Define equity splits, roles, vesting, IP ownership, and deadlock resolution before you incorporate. I created this generator from founders agreements I've drafted for pre-seed and seed-stage startups in my practice.
A Founders Agreement is a pre-incorporation contract between co-founders that defines equity splits, roles and responsibilities, vesting schedules, intellectual property ownership, decision-making procedures, and what happens if a founder leaves. It's typically signed before or at the time of incorporation to protect all founders during the critical early stage when the company is most vulnerable to disputes.
Vesting: The standard 4-year vesting with 1-year cliff means no equity vests for the first year, then 25% vests at month 12, and the rest vests monthly over 36 months.

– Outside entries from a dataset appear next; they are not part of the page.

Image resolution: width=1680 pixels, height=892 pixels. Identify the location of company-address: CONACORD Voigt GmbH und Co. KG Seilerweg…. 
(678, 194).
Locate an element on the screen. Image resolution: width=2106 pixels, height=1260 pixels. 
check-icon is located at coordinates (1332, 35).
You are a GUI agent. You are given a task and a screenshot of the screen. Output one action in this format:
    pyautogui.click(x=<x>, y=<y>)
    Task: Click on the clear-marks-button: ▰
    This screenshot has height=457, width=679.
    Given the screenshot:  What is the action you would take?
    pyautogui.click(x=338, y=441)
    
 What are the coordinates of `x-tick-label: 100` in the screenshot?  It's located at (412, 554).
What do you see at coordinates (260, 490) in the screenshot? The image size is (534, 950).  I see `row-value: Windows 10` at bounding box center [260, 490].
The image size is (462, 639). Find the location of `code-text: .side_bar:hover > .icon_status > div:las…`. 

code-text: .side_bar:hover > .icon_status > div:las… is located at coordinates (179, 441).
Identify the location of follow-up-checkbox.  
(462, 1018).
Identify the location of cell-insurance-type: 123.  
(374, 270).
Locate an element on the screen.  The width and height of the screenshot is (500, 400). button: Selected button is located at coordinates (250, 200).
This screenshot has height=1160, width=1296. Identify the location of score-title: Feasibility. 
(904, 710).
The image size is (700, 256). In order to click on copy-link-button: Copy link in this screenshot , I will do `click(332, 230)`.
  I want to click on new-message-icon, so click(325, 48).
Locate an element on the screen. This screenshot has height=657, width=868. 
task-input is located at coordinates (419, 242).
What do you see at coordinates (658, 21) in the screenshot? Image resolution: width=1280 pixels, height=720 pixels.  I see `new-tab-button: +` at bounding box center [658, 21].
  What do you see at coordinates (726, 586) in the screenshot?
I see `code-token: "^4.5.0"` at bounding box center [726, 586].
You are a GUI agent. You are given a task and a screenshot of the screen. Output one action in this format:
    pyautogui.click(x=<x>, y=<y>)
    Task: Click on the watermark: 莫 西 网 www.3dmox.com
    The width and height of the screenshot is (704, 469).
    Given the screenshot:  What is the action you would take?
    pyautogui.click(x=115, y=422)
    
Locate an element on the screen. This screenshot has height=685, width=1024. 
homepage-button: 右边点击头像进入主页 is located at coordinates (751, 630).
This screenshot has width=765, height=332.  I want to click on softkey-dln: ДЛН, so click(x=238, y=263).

Cliff: The period before any equity vests. Single-trigger acceleration: All equity vests immediately upon one event (typically an acquisition). Double-trigger: Requires both an acquisition AND termination. Good Leaver vs Bad Leaver: Good leavers (voluntary departure, death, disability) keep vested shares; bad leavers (cause, breach) may forfeit some or all equity.
A Founders Agreement covers the pre-incorporation relationship and early-stage dynamics: who does what, how equity splits, what happens in disputes. A Shareholder Agreement is the post-incorporation governance document covering share transfers, board composition, drag/tag-along rights, and investor protections. Often the Founders Agreement is superseded by or incorporated into the company's formal organizational documents after incorporation and initial fundraising.